In December 2014, Gov. John Kitzhaber bullishly predicted budget surpluses starting in 2021, stemming in large part to savings achieved by the Oregon Health Plan and PEBB through coordinated care: “The healthcare changes are clearly the biggest driver in the savings,” he told reporters.

Much of PEBB’s plan for avoiding the federal excise tax on generous health plans in the next decade also comes down to keeping its inflation to 3.4 percent.

The proposed rates are expected to be approved in April, although the PEBB board is considering some minor changes suggested by the health plans to trim costs.

Most of these changes call for reining in the skyrocketing costs in prescription drugs, primarily with methods that increase the consumer’s pocketbook share. The state’s actuarial consultants from Mercer recommended rejecting these suggestions in favor of a more comprehensive plan for dealing with rising drug costs in 2018.

“Pharmacy is a huge driver of costs but they are moving these costs from medical,” noted actuary Aayna Lee, explaining that the high-priced medicines are at least reducing the need for medical interventions. .

The actuaries did still ask that the board consider creating a $100 copayment for specialty drugs for Kaiser members, which would bring them in line with Providence and Kaiser’s other customers, although PEBB board member and labor representative Stacy Chamberlain pushed back on that idea: “That’s a lot of money for some of our members. I don’t support that change.”

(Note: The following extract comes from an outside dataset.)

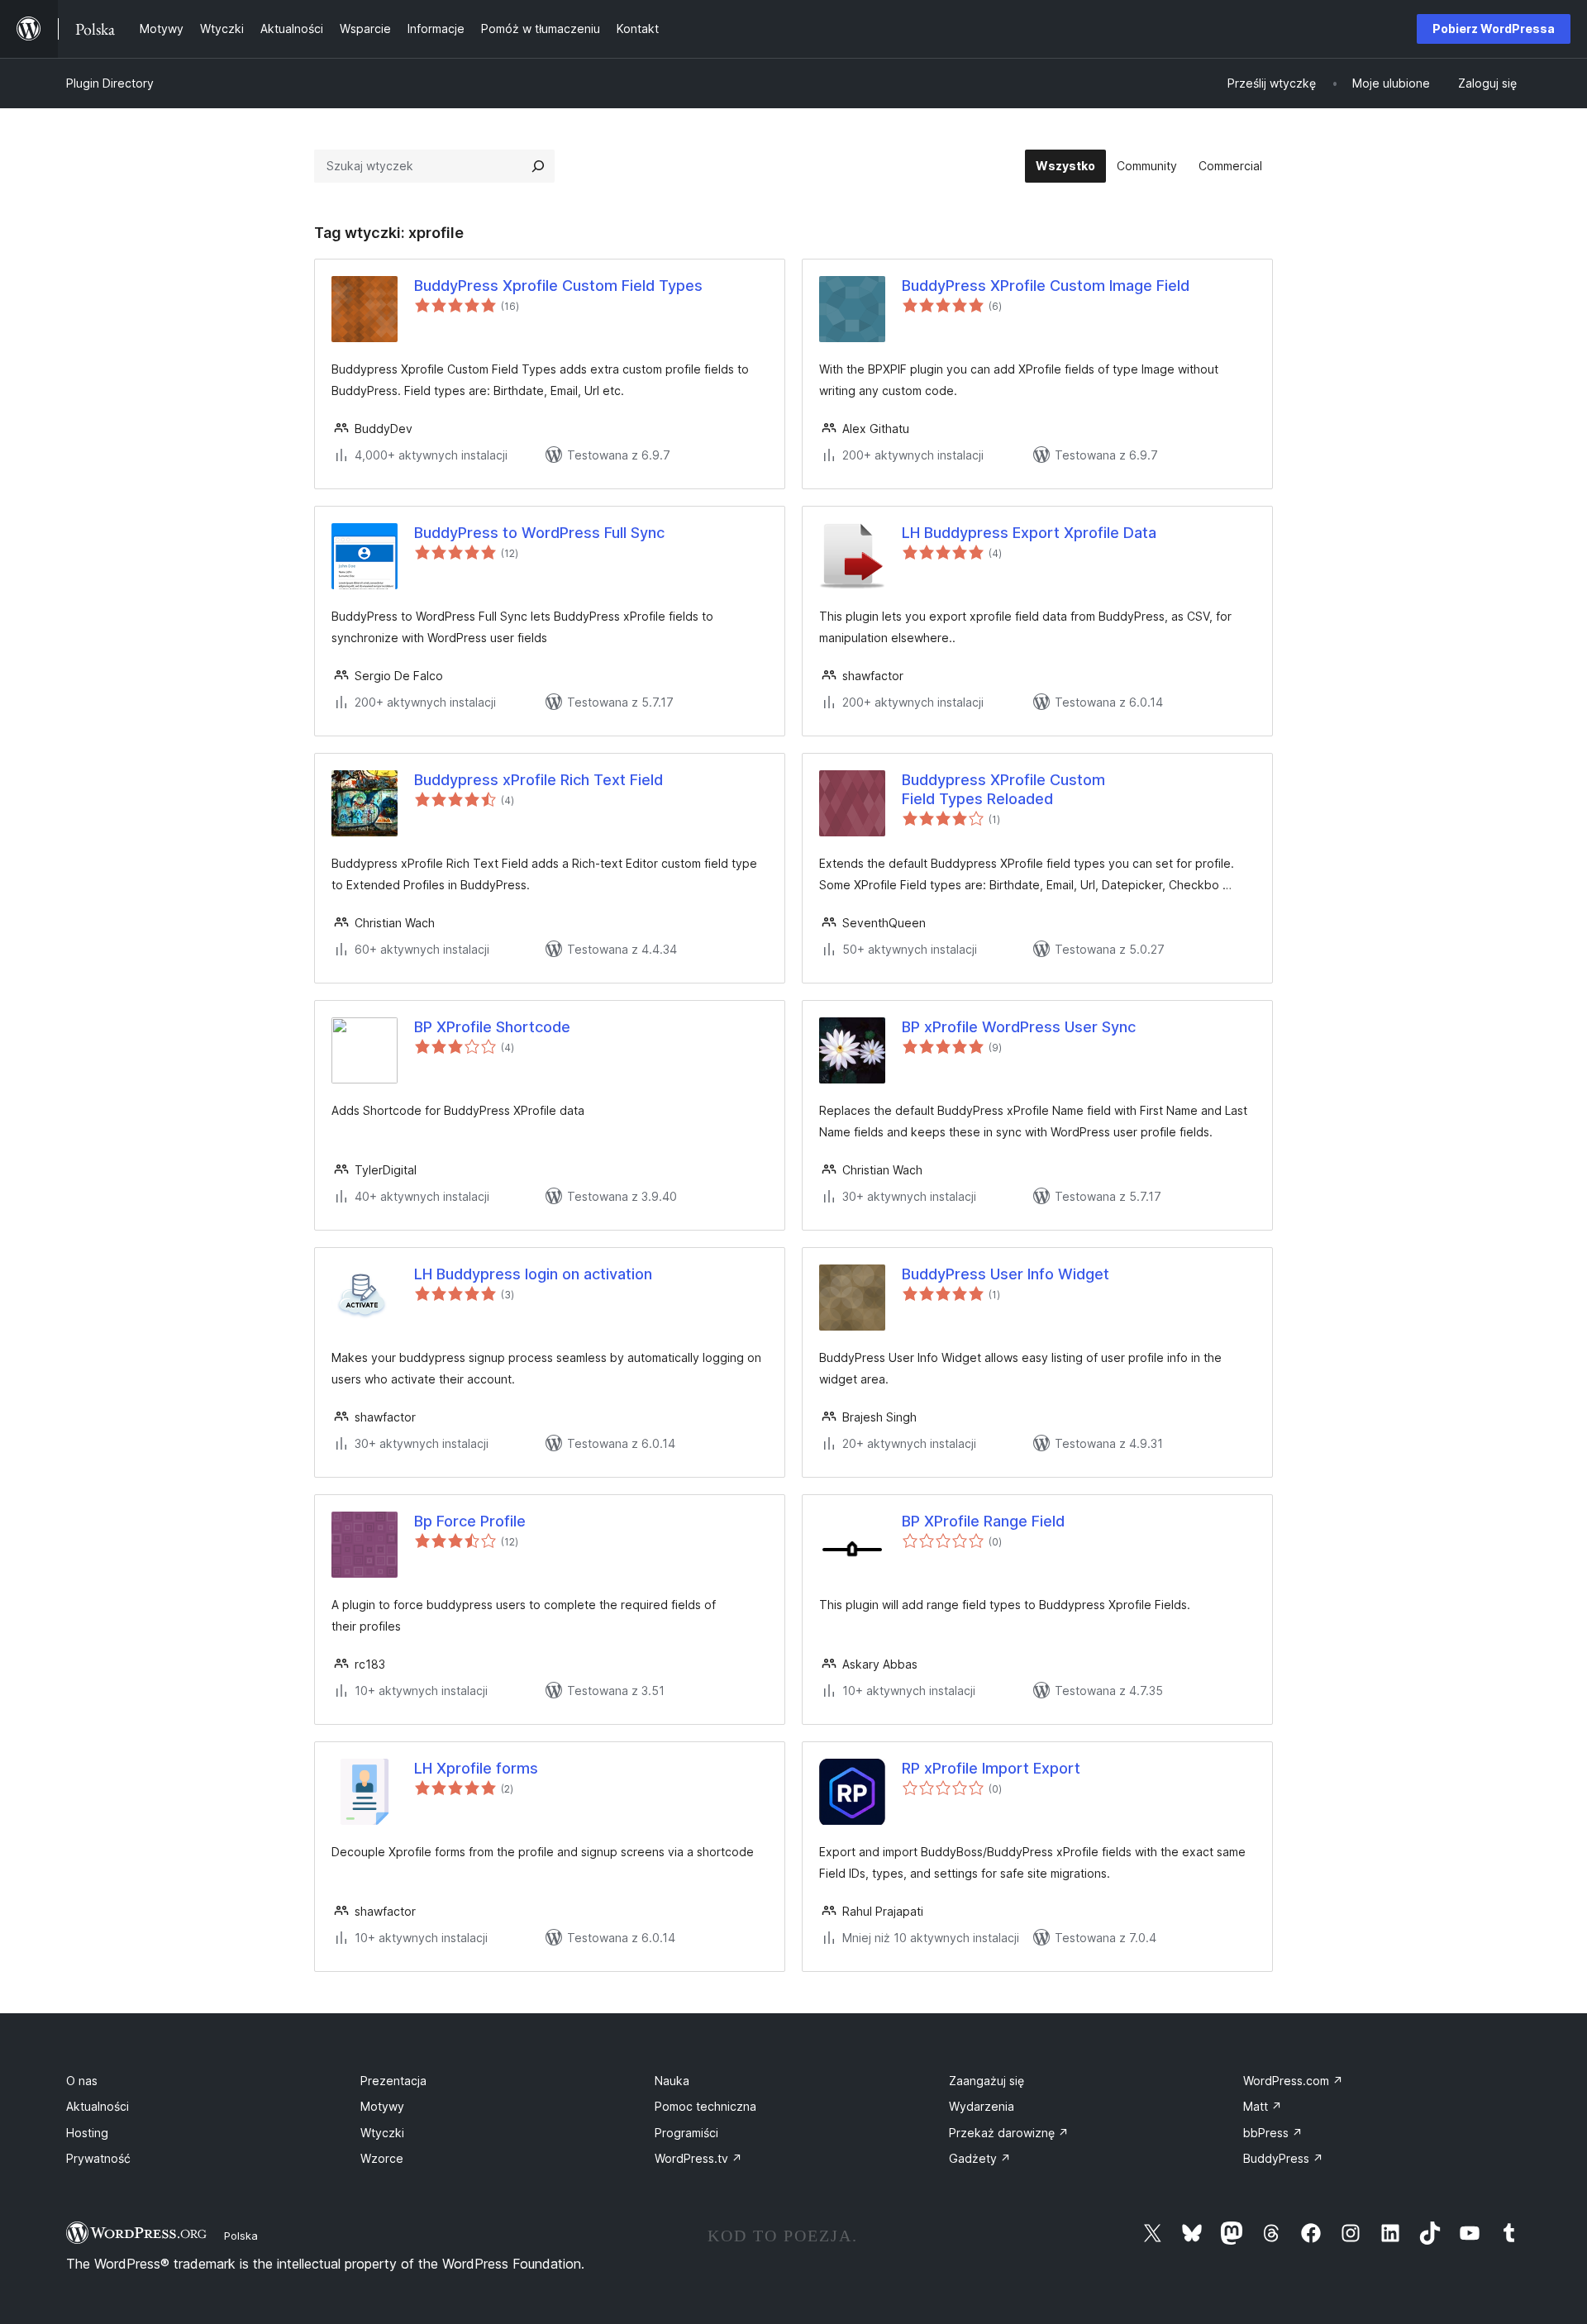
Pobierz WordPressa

The Mercer actuaries also supported a proposal from Providence that raises the copayment for emergency department care from $100 to $250 to discourage people from seeking care for  non-emergencies. If patients are admitted to the hospital, this would fee would be waived.

This proposal also faced pushback from Chamberlain and other labor reps on the board.

Actuary Henry Chen told the board that PEBB saw a 10 percent decrease in utilization when it raised the copayment from $75 to $100, proving it was a deterrent.

“We could get a decrease in utilization without going anywhere near $250,” said Chairman Paul McKenna, who works for SEIU, hinting the board might accept raising it to $125 or $150.